Cointime

Download App
iOS & Android

Auditing with ChatGPT: Complementary But Incomplete

Validated Project

In November 2022, OpenAI launched ChatGPT, an innovative Artificial Intelligence (AI) project. In addition to summarizing articles, crafting essays, and even writing jokes and poems, ChatGPT can be used to debug and generate code. With more than $3.7 billion lost to hacks and scams of Web3 projects, some people wondered if this new technology could improve insecure smart contract code.

ZKasino, a decentralized betting platform, recently engaged in a pre-audit with ChatGPT. ZKasino hoped that ChatGPT could give it an initial security review while CertiK’s comprehensive audit was still in progress. The team wanted to test the capabilities of ChatGPT as a smart contract auditor. So how did it perform? Is AI ready to take over from expert manual code auditors, or does the human touch still have something to offer?
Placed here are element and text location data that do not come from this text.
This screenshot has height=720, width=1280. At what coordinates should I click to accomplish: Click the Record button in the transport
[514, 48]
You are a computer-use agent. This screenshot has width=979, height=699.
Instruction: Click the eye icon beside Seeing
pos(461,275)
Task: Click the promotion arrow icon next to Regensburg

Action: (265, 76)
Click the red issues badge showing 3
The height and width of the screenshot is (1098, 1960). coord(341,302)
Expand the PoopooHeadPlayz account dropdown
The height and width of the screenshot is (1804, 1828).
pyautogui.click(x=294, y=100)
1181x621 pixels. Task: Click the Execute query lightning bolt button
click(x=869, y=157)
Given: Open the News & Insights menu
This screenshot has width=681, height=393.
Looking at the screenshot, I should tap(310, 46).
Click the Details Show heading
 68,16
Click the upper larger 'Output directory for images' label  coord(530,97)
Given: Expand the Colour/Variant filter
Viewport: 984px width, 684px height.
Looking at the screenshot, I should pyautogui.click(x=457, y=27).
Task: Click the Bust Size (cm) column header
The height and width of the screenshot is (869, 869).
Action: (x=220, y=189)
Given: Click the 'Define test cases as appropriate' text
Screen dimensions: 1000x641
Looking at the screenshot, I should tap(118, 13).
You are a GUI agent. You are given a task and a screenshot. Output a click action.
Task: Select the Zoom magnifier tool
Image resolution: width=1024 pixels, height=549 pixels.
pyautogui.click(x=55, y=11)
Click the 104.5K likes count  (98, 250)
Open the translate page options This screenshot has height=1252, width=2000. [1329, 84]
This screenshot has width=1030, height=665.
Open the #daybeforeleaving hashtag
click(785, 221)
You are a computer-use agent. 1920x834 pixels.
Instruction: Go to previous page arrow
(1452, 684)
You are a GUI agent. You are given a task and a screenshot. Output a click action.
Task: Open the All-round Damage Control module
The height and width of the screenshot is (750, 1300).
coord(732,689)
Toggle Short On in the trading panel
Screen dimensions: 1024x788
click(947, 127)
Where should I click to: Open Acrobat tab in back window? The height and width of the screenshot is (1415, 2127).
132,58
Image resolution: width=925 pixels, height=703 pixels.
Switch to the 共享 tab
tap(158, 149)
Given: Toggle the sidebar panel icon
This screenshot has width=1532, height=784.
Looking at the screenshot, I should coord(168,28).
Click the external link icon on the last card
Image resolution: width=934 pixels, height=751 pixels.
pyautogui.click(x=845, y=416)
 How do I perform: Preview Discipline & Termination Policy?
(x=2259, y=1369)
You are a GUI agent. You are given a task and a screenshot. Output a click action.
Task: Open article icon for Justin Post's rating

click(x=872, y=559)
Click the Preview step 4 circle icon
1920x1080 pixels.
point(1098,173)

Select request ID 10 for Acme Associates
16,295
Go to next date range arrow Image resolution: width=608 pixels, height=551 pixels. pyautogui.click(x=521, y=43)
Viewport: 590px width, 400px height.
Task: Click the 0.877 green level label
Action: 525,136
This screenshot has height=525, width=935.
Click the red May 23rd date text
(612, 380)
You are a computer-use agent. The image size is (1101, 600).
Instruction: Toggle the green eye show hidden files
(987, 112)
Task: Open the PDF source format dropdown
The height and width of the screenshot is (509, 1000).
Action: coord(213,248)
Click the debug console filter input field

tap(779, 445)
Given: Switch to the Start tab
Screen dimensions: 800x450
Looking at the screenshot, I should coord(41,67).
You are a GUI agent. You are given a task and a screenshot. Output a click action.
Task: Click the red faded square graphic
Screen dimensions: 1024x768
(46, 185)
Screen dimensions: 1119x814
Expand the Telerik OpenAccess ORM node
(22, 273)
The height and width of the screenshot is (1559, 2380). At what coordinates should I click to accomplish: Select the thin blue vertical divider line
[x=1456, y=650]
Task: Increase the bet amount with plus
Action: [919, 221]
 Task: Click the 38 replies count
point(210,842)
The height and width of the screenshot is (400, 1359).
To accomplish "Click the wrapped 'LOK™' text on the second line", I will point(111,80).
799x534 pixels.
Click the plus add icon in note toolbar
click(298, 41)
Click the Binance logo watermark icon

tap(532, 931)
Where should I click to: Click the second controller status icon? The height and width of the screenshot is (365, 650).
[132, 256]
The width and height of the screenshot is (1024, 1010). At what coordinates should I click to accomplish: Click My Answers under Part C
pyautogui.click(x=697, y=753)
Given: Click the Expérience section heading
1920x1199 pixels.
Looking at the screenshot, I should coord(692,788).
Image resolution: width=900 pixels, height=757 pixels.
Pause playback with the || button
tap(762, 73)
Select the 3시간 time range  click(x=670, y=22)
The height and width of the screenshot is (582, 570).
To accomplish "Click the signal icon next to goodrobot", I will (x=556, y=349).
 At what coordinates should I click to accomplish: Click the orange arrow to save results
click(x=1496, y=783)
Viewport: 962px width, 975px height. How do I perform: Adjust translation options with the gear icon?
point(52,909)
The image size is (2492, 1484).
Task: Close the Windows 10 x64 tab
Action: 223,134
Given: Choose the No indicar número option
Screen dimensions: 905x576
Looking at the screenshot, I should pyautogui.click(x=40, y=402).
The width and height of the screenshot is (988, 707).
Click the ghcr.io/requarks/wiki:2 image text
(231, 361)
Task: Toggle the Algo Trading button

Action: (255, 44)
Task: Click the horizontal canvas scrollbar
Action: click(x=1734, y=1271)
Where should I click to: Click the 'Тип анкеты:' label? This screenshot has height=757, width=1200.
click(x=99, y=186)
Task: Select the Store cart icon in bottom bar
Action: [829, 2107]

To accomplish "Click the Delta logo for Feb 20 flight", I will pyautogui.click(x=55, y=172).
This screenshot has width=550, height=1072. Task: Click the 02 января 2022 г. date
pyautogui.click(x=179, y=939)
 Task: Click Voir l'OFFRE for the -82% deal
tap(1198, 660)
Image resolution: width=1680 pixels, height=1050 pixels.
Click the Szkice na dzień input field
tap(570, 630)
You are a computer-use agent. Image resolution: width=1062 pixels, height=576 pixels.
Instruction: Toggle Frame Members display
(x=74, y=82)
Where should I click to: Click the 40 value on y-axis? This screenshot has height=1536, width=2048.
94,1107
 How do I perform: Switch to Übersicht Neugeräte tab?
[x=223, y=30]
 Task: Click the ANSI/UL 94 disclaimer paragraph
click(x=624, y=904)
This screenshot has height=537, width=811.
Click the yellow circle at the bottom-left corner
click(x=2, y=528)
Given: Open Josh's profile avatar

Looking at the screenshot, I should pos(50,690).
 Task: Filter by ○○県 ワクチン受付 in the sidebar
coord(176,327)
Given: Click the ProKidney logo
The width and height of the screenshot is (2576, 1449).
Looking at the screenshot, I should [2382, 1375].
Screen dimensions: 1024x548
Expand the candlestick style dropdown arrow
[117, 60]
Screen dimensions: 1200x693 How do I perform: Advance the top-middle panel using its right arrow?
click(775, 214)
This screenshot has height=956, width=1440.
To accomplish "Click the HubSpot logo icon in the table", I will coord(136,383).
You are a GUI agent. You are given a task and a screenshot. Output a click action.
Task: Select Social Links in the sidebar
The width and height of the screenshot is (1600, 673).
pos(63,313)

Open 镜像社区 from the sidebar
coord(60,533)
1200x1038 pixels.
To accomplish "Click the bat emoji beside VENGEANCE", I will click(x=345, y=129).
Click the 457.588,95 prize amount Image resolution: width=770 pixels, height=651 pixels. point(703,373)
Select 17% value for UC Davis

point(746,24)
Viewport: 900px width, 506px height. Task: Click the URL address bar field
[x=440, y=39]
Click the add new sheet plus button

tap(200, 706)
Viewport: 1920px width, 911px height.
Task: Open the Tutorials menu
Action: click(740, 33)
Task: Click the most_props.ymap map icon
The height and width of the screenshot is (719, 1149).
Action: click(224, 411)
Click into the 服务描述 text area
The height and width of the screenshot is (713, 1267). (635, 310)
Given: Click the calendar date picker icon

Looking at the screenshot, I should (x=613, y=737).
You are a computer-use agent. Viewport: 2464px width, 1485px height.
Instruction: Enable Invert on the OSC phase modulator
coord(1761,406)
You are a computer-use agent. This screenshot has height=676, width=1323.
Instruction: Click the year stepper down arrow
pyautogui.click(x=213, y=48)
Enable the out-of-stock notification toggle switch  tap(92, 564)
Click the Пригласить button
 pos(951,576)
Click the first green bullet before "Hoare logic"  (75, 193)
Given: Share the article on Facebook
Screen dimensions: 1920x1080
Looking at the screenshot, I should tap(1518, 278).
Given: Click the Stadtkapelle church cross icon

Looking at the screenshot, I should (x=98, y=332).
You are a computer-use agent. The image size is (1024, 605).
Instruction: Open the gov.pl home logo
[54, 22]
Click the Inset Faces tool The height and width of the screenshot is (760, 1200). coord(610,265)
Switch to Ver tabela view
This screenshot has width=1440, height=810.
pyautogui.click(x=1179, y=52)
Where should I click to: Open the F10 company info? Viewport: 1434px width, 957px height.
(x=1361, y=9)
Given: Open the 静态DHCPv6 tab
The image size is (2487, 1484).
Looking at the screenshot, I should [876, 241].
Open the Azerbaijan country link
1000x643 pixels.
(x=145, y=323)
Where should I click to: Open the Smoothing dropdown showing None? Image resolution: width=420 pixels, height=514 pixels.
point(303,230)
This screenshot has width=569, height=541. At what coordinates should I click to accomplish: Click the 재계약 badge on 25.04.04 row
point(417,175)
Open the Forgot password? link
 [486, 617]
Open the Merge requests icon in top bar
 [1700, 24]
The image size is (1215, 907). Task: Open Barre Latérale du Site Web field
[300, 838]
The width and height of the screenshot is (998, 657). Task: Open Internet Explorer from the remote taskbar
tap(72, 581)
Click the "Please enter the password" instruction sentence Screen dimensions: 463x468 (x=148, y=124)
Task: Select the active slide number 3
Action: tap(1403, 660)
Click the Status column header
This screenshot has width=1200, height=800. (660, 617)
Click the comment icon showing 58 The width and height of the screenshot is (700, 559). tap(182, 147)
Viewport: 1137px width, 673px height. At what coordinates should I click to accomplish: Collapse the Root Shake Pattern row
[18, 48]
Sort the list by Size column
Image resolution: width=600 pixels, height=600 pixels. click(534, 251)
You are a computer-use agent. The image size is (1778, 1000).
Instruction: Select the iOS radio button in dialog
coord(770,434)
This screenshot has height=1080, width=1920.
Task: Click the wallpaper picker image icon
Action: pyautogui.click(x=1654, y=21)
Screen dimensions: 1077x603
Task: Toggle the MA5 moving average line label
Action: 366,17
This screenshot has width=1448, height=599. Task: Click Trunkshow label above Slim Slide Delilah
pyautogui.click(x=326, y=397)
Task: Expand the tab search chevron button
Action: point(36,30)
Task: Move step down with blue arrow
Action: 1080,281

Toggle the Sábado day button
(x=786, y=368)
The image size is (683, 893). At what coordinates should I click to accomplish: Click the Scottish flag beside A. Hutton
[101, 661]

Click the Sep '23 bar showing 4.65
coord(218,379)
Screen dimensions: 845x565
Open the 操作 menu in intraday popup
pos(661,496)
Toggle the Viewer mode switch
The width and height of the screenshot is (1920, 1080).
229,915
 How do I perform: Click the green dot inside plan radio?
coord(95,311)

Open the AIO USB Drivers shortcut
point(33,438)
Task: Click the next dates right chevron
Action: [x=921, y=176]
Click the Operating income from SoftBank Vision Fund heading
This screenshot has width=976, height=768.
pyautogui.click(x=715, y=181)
On Dec. 23, 2022, ZKasino “hired” ChatGPT to identify potential security issues in their smart contracts. The tool raised several concerns that sounded valid on the surface.

While ChatGPT undeniably provides a valuable service to the Web3 security community, we found that there is quite a lot of room for improvement. ChatGPT missed a number of important vulnerabilities while giving false positives for good code.

We hope that our insight and recommendations can help ChatGPT become an even stronger tool for securing Web3 applications. The following sections present our findings on these two types of mistakes.While ChatGPT undeniably provides a valuable service to the Web3 security community, we found that there is quite a lot of room for improvement.

What Did ChatGPT Find?

What Did ChatGPT Miss?

ChatGPT mentioned several common security concerns that can be found in many smart contract implementations. However, it failed to identify certain serious security issues, including:

  • Project-specific logic vulnerabilities
  • Inaccurate math calculations and statistical models
  • Inconsistencies between implementation and design intention

Vulnerability #1: Project-Specific Logic

ChatGPT failed to identify a critical vulnerability, leaving ZKasino users vulnerable to an exploit where attackers could consistently win and drain funds from the Bankroll contract. Players can join the game by calling the Verifiable Randomness Function (VRF), and Chainlink's VRF will trigger the fulfillRandomWords() function with random numbers to complete the game. ZKasino’s code allowed for a refund of users' wagers that could be triggered if the calling of fulfillRandomWords() fails.

Figure 1: A consistent winning attack strategy

During CertiK’s code review of the same smart contract code, a potentially harmful _transferPayout() invocation was discovered, The function was designed to transfer winning payouts to the player's account. An attacker can maliciously revert the _transferPayout() if they lose, causing the entire fulfillRandomWords() call to fail. This invokes a waiting period of 100 blocks and leads to the invocation of CoinFlip_Refund() for a refund, meaning the attacker would never lose money.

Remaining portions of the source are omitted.